The importance of epidermal growth factor receptor (EGFR) gene mutation has been recognized in nonsmall cell lung cancer (NSCLC), requiring the standardization of mutation screening system including the kind of samples. Here, we examined the EGFR mutation status in 61 pleural fluid samples from NSCLC cases using direct sequencing, nonenriched PCR, mutant‐enriched PCR and peptide nucleic acid‐locked nucleic acid (PNA‐LNA) PCR clamp assay. The mutant‐enriched PCR assay detected 16 mutant cases. Among them, the nonenriched PCR assay failed to detect 3 mutant cases. Regarding the discrepancy between mutant‐enriched PCR and PNA‐LNA PCR clamp assays, 3 cases of exon19‐deletions were detected only by mutant‐enriched PCR assay and no difference at the L858R mutation. There was no difference in results between direct sequencing and nonenriched PCR assay. We also correlated the EGFR mutation with clinical outcome of gefitinib‐treated 29 cases. EGFR mutations were present in 10 cases, revealing 7 partial response and 3 no change (NC). In EGFR wild‐type cases, 10 revealed NC and 9 progressive disease. The responders were significantly more frequent among the EGFR mutant cases than among the wild‐type (p < 0.0001).
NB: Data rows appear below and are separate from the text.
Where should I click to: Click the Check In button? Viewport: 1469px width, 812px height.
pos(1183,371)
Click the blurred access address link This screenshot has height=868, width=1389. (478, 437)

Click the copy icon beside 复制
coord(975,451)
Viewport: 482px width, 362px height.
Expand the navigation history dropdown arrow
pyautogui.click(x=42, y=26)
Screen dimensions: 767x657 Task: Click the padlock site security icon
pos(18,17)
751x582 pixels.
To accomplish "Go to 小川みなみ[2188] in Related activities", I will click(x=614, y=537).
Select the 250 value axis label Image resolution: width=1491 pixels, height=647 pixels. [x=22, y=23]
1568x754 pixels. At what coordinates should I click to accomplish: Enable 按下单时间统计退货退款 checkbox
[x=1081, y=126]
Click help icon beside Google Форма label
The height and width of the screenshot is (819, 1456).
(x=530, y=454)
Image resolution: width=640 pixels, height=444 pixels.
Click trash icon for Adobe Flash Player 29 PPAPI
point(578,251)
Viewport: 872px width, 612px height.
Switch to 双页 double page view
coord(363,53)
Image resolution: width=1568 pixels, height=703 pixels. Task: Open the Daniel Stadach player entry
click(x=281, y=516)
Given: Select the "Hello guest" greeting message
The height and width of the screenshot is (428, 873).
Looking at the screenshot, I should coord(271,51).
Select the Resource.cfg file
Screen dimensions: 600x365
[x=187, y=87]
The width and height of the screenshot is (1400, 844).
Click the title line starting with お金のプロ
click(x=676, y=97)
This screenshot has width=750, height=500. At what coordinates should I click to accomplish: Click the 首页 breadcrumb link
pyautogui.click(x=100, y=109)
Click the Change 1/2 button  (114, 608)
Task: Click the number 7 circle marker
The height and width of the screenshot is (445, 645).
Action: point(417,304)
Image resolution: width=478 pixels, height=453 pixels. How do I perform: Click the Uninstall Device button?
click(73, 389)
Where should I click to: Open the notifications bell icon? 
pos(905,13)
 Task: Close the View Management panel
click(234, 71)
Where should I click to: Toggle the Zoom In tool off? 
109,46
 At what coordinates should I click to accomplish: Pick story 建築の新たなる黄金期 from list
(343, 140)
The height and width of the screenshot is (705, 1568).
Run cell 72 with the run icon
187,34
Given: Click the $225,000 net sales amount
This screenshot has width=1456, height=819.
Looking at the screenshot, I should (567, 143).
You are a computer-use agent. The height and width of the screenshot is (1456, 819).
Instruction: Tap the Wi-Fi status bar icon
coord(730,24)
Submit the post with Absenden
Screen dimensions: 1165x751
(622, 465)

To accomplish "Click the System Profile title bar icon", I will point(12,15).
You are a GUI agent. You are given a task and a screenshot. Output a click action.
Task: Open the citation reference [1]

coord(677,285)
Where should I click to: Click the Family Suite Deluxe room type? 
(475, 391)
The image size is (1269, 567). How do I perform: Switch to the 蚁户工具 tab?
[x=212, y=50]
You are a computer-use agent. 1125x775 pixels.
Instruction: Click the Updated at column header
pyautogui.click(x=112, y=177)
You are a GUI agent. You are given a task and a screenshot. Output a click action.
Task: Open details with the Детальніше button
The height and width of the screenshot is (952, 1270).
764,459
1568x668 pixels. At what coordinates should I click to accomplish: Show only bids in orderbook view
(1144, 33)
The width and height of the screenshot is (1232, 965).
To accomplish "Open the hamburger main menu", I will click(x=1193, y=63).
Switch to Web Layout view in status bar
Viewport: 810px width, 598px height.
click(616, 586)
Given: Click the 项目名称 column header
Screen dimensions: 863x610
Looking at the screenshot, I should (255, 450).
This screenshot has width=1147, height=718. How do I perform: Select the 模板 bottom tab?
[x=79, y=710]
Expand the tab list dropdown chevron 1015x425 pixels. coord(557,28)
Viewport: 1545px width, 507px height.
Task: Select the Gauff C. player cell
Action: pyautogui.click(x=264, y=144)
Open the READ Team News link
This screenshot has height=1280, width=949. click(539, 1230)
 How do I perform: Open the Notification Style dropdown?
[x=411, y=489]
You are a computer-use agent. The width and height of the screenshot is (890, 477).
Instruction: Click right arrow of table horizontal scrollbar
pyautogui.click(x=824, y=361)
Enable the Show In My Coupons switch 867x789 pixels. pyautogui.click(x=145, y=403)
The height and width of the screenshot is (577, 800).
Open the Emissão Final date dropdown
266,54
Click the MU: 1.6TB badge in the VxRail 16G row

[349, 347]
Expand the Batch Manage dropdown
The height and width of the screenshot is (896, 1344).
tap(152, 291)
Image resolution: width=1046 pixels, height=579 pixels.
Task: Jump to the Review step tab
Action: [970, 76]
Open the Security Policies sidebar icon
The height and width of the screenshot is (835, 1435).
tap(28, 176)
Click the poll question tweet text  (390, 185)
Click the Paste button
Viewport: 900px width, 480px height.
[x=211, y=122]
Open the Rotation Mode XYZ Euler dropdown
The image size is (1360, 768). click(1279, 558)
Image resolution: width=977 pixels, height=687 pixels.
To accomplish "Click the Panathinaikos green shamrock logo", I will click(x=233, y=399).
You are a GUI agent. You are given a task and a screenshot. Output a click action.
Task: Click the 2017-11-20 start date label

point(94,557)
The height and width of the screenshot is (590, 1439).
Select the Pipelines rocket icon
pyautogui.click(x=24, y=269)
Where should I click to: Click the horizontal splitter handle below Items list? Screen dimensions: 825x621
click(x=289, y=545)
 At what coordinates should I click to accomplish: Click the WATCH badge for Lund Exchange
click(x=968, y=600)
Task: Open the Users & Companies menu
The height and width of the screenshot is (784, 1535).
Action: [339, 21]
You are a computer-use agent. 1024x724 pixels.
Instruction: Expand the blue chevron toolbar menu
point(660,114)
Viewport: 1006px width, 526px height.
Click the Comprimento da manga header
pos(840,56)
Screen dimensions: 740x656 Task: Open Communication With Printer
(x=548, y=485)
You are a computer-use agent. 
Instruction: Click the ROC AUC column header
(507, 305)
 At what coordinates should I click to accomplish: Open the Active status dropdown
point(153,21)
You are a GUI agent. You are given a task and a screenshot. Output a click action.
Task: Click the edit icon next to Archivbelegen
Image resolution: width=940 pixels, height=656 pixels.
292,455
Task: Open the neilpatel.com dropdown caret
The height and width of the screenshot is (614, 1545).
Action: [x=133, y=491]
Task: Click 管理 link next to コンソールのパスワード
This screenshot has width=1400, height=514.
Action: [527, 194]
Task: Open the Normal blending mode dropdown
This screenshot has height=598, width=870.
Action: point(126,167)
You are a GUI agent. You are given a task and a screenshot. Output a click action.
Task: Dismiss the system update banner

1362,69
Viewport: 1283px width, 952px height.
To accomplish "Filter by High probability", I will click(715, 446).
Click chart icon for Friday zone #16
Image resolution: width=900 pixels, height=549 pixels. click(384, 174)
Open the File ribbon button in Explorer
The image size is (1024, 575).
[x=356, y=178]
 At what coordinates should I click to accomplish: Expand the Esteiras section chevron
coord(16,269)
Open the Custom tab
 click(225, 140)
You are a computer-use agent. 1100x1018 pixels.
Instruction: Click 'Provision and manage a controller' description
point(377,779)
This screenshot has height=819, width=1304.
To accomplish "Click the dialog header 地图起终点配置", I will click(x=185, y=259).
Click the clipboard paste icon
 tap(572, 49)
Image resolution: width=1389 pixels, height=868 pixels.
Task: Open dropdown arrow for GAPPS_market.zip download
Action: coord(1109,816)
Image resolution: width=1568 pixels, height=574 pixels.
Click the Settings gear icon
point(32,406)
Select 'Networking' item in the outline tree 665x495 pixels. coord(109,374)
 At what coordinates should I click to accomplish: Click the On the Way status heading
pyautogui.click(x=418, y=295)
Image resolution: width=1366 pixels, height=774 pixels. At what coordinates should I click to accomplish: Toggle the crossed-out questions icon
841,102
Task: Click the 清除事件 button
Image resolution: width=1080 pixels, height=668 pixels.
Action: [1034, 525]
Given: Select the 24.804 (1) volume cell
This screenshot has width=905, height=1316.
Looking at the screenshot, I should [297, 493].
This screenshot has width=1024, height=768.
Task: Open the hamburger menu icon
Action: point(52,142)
Overall survival (p = 0.0092) and progression‐free survival (p = 0.018) were significantly longer among the EGFR mutant cases than among the wild‐type. In summary, we evaluated the utility of EGFR mutation screening in pleural fluid using 4 assays that showed some discrepancies arising from the designs of the assays. As clinical importance, the EGFR mutation status in pleural fluid can be a biomarker for the favorable outcome of gefitinib‐treated NSCLC cases.